Vendredi 15 mars 2019
3 min

Hommage à l'Algérie, terre de musique

Ce matin, Roselyne Bachelot nous invite dans un voyage vers l’Algérie... Malgré la difficulté de résumer en quelques minutes la richesse et la diversité de ce patrimoine, cette chronique est l’occasion de saluer une terre de culture et particulièrement de musique !

Hommage à l'Algérie, terre de musique
La mère du Raï : Cheikha Rimitti, © MLP

La richesse et la diversité de ce patrimoine

Aux racines de l’identité musicale algérienne, il y a bien sur l’héritage arabo-andalou avec ses trois écoles :

  • Gharmati de Tlemcen qui se réclame de Grenade
  • Ça’naa d’Alger héritière de Cordoue
  • Malouf de Constantine dont la filiation est à Séville

Difficile de résister au rappel de l’anecdote contée par Chateaubriand dans le dernier des Abencérages qui voit le sultan Boabdil, le dernier roi maure de Grenade chassé de son royaume, s’arrêtant sur la route de montagne pour contempler son royaume perdu et tancé par sa mère la sultane Aïxa...

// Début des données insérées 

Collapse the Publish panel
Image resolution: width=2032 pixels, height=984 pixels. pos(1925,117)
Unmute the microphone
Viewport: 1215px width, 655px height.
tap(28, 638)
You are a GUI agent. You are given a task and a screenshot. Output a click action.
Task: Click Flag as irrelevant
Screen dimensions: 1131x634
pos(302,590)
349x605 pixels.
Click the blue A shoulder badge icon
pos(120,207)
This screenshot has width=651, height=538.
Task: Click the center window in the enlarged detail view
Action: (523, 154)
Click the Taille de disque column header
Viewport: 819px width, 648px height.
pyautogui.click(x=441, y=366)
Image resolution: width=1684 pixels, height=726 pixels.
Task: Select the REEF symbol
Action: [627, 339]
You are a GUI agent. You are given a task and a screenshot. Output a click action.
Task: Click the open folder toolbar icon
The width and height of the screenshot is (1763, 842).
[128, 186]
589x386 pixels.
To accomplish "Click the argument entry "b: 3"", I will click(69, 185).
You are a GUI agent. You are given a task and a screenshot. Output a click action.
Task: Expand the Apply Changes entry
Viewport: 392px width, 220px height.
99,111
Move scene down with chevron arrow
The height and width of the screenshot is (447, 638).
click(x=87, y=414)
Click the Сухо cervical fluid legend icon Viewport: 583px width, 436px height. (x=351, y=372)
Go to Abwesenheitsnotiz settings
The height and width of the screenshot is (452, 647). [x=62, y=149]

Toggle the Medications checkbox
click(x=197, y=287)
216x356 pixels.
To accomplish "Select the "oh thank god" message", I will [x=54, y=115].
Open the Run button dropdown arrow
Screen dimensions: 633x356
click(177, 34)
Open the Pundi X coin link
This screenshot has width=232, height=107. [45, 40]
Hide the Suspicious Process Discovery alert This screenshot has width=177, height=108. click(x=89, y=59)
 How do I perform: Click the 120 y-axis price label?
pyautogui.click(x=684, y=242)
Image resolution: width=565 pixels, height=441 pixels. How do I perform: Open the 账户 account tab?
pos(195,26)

Pleure maintenant comme une femme le royaume que tu n’as pas su garder comme un homme ! 

Ce sont ces dizaines de milliers de réfugiés maures chassés d’Espagne qui vont gagner l’Afrique et en premier lieu l’Algérie et y installer des codes musicaux très raffinés et très structurés représentés par les noubas des pièces musicales et instrumentales où les solistes se produisent dans un ordre codifié. 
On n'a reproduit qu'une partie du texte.